### EXTRACT TO READ
───

You can implement 4-way mux from the truth table using canonical representation. There are 6 inputs, so the truth table will contain 2^6 = 64 rows and the canonical representation will be huge.


The 3 Muxes idea comes from binary decomposition.  Solve a larger problem by breaking it into two smaller problems. Solve each smaller problem by breaking it into two even smaller problems, etc.

It might help to think about Demux4Way first: SEL[1] routes IN to either group one or group 2. Then SEL[0] routes the signals in group 1 to either A or B and the signals in group 2 to either C or D. Mux4Way works the same way, only backwards.


Another approach is to think of And gates as having a data input and a control input. When the control input is True, the data can get through to the output; when the control is False, the data is blocked and the output is False.

You need the control signals that allow A, B, C and D to pass for the various select values. For instance the B control signal is True when SEL[1]=False and SEL[0]=True.

Since exactly one of the control signals is True for any select value, only one of the And gates' outputs will be passing a data signal and the other 3 will be False, so you can Or them together to get the final output.

--Mark

Also, Neekeri, draw this stuff on paper. I think you'll find it much easier to see.

So, the only clever way is to use your brains. I was just worried that I didn't miss any formula

lol the shit got hard after the first chapter, way too hard

Keep working at it. I strongly recommend the book "CODE" by Charles Petzold. If you read the first thirteen chapters (they are short chapters) you'll find the shit is easier.

I was just going to check on here to see if the solution to this one really required as many gates as it took me (80). :S

gauze wrote

I was just going to check on here to see if the solution to this one really required as many gates as it took me (80). :S

Just to be clear: the goal with Nand2Tetris is not to build your gates from Nands; the goal is to learn abstraction -- how to use the parts that you have already built to design more complex parts. The Hack Computer would require millions of Nands.

For Mux4Way16, the best solution from an abstraction point of view requires only 3 Mux16s.

───

### EXCERPTED DATA
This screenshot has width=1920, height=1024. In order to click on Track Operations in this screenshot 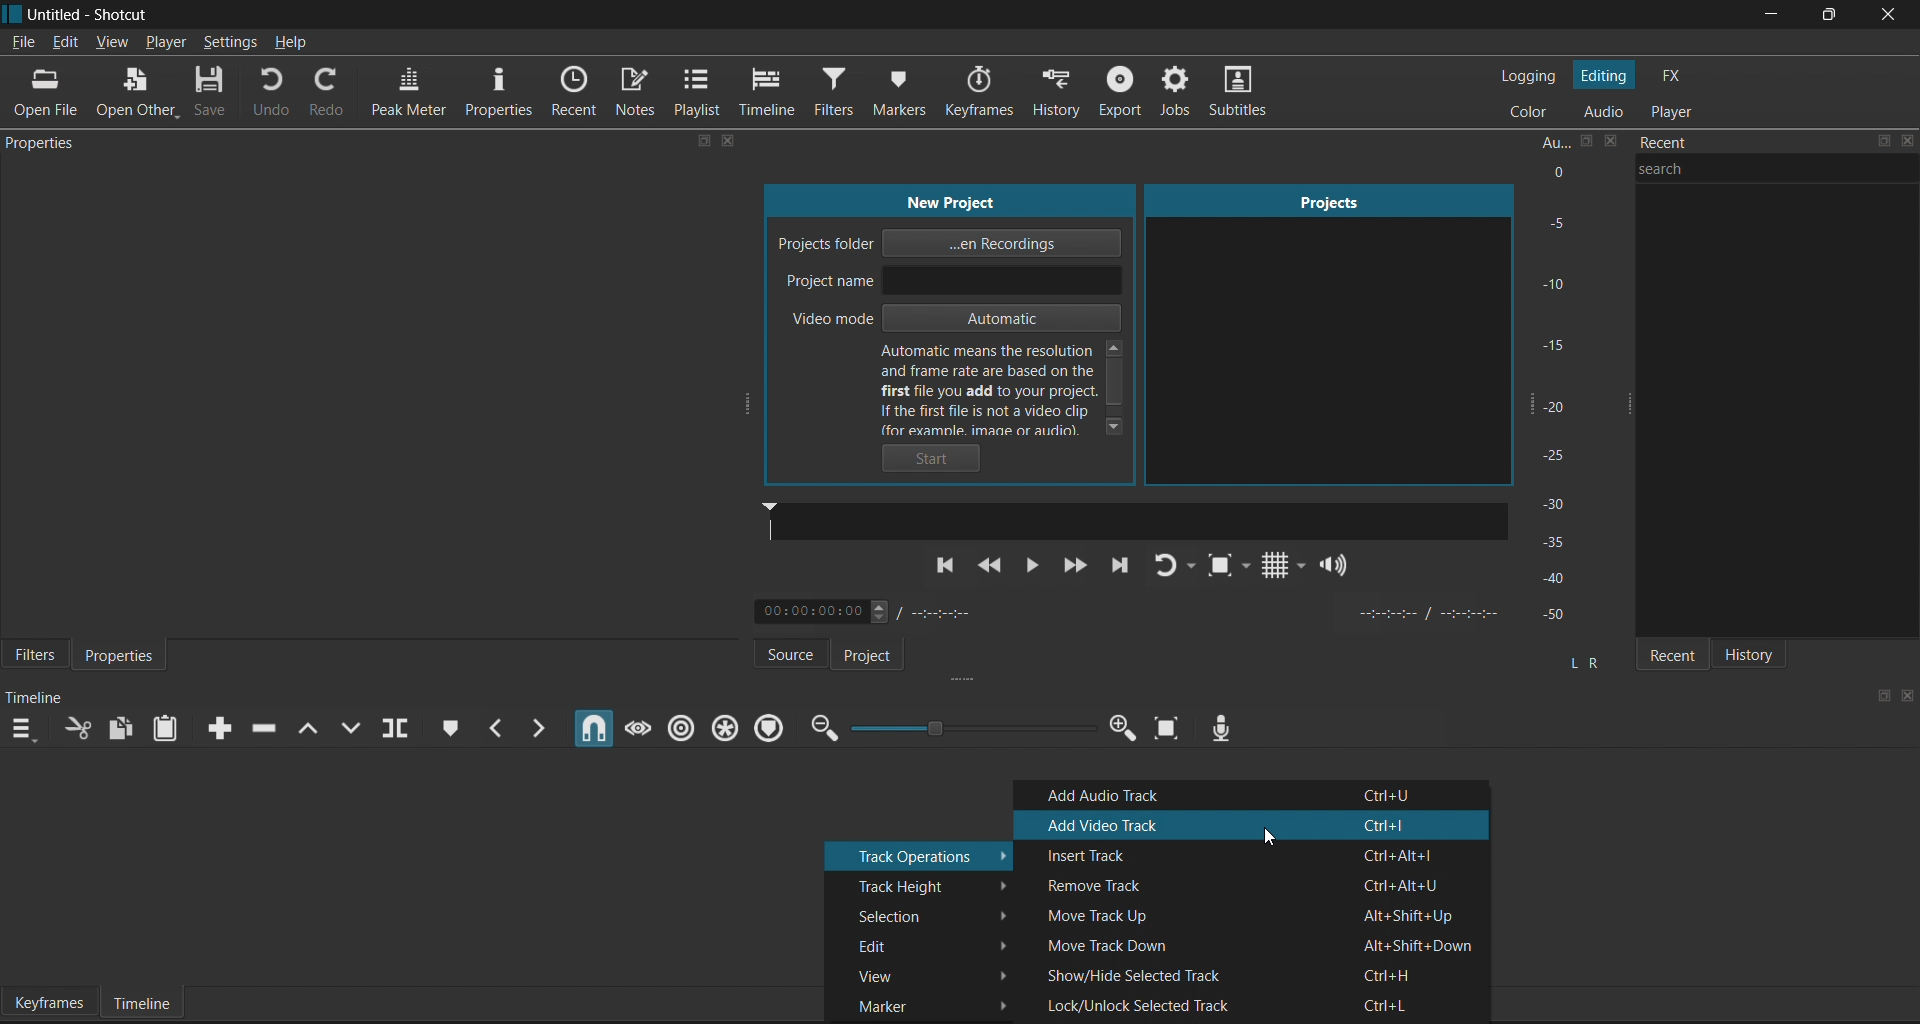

───

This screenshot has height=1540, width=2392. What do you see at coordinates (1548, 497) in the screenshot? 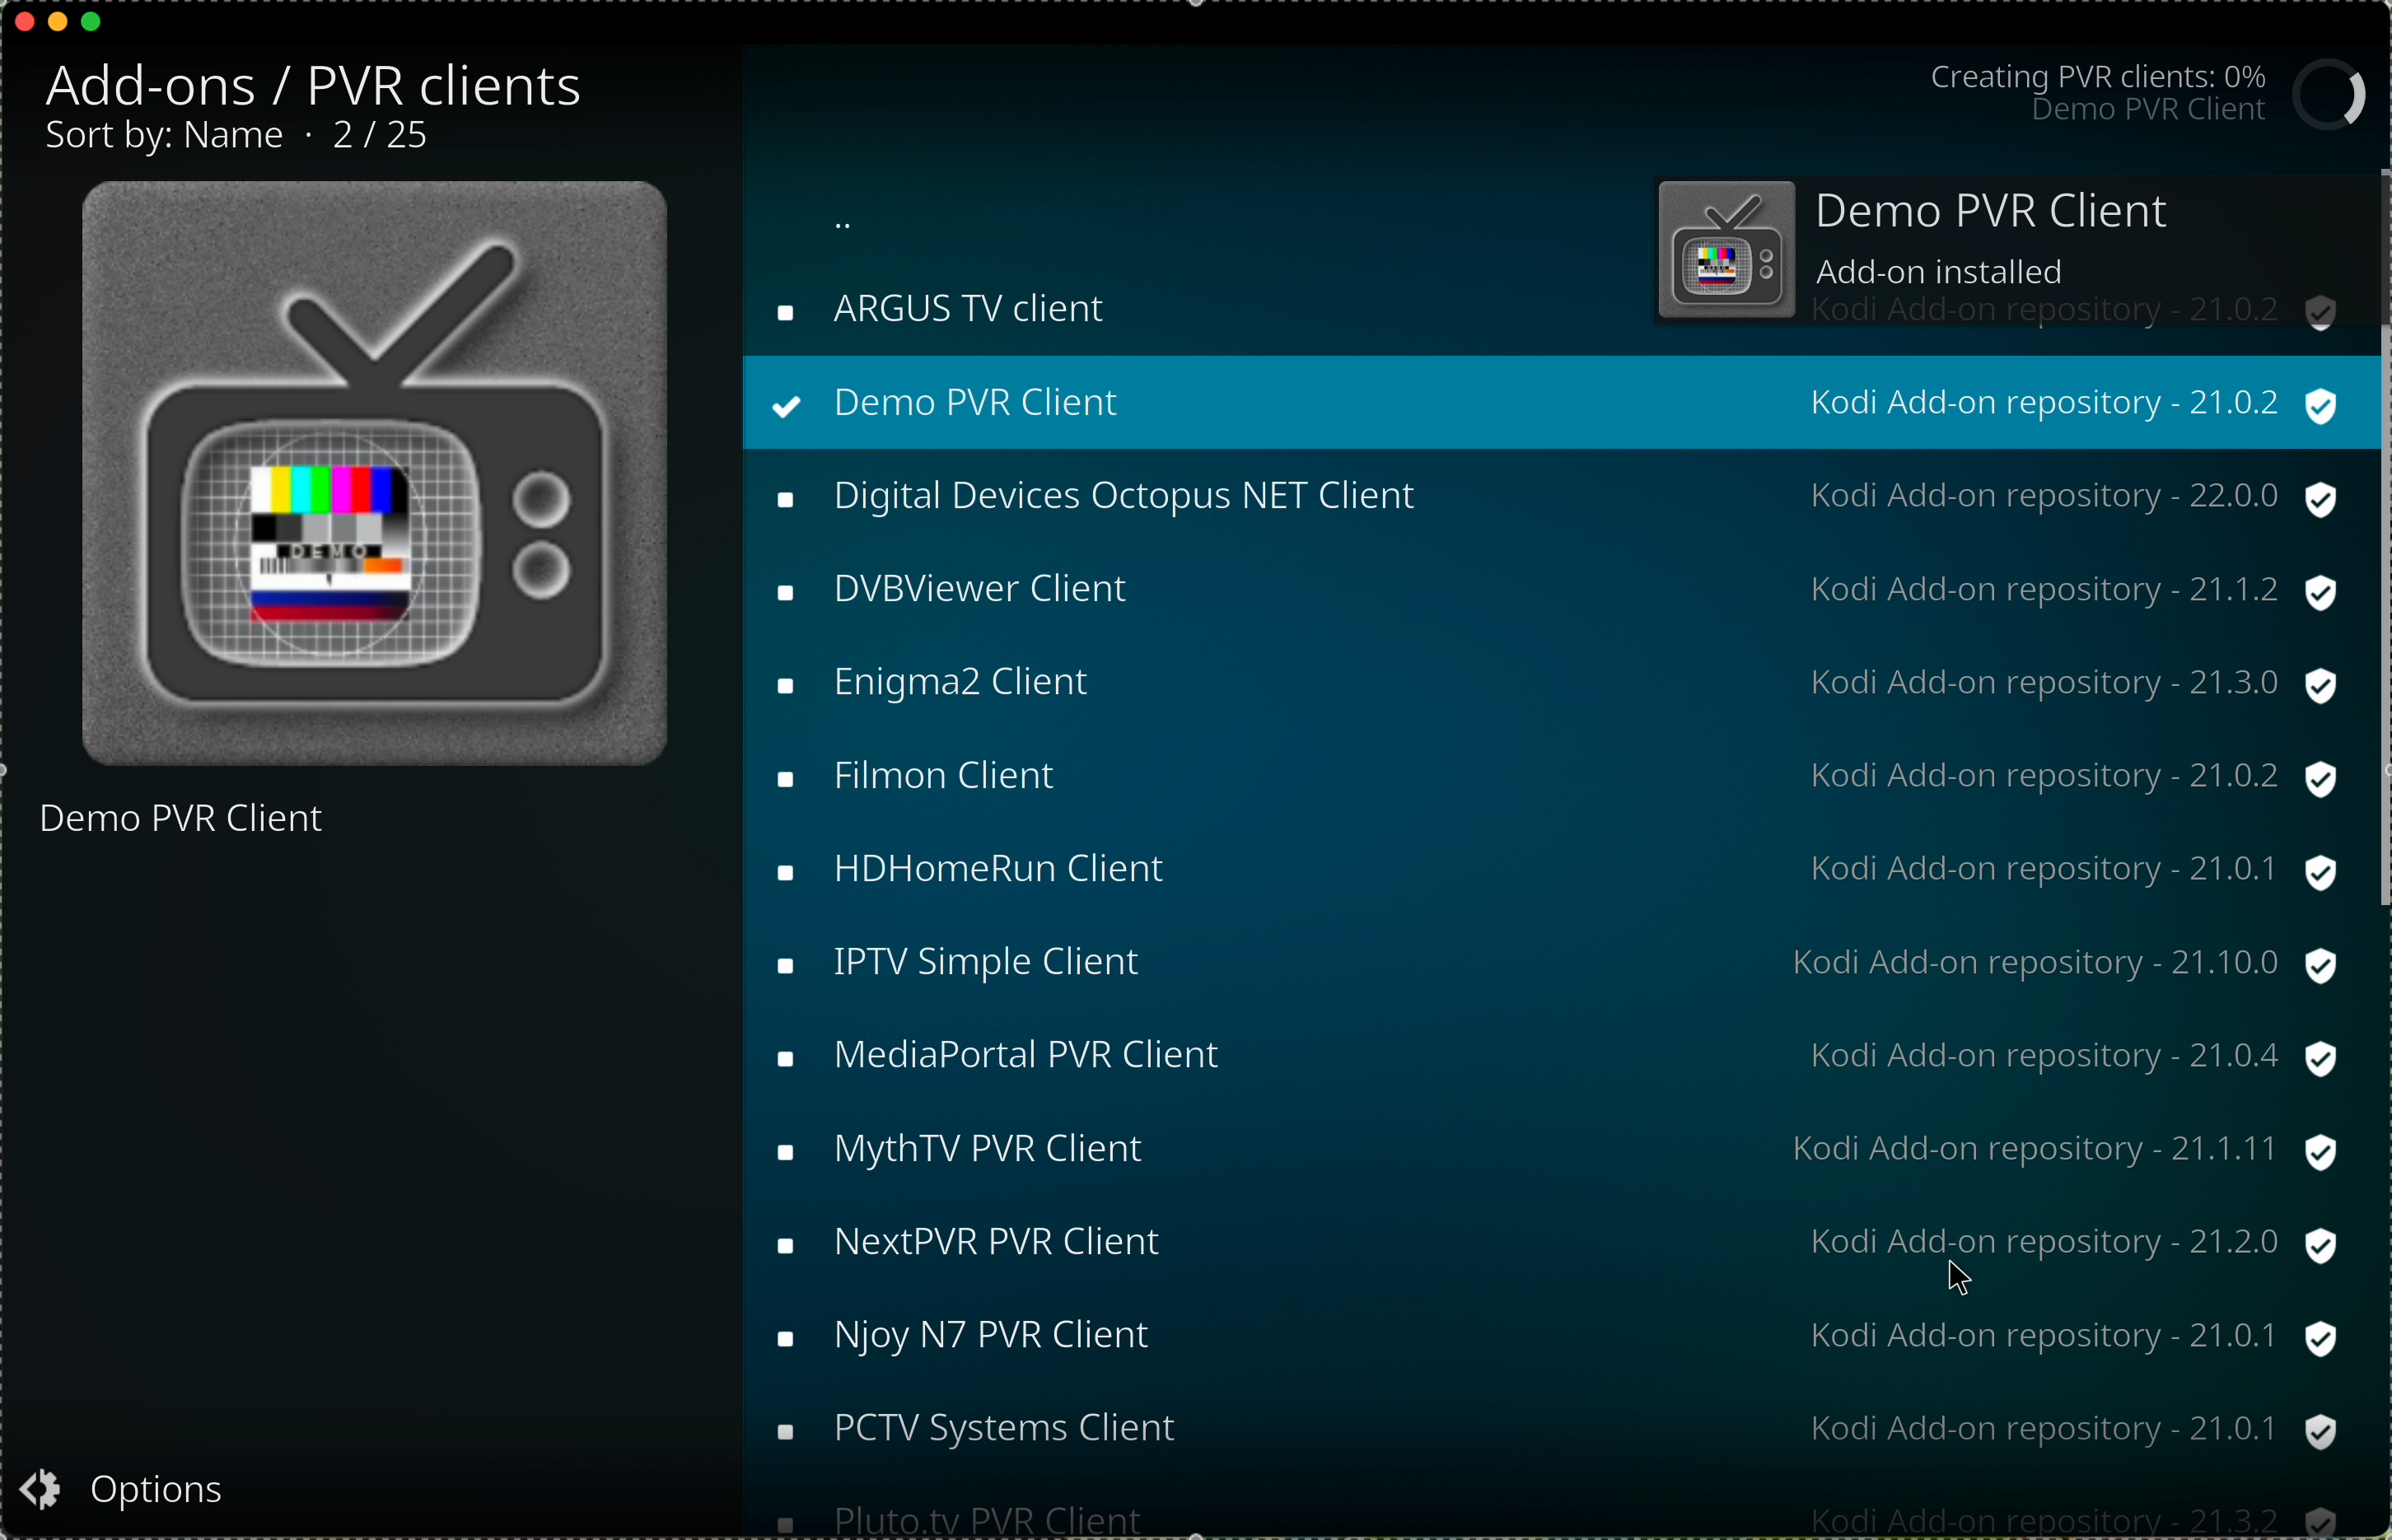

───

### TASK REQUIREMENTS
1) In the forum thread on multiplexers, how many rows does the truth table for a 4-way mux contain?
2) Transcribe the passage of the multiplexer thread starting at "It might help" and ending at "output is False.".

### THE ANSWERS
1) 64 rows (2^6, for its 6 inputs).

2)
It might help to think about Demux4Way first: SEL[1] routes IN to either group one or group 2. Then SEL[0] routes the signals in group 1 to either A or B and the signals in group 2 to either C or D. Mux4Way works the same way, only backwards.


Another approach is to think of And gates as having a data input and a control input. When the control input is True, the data can get through to the output; when the control is False, the data is blocked and the output is False.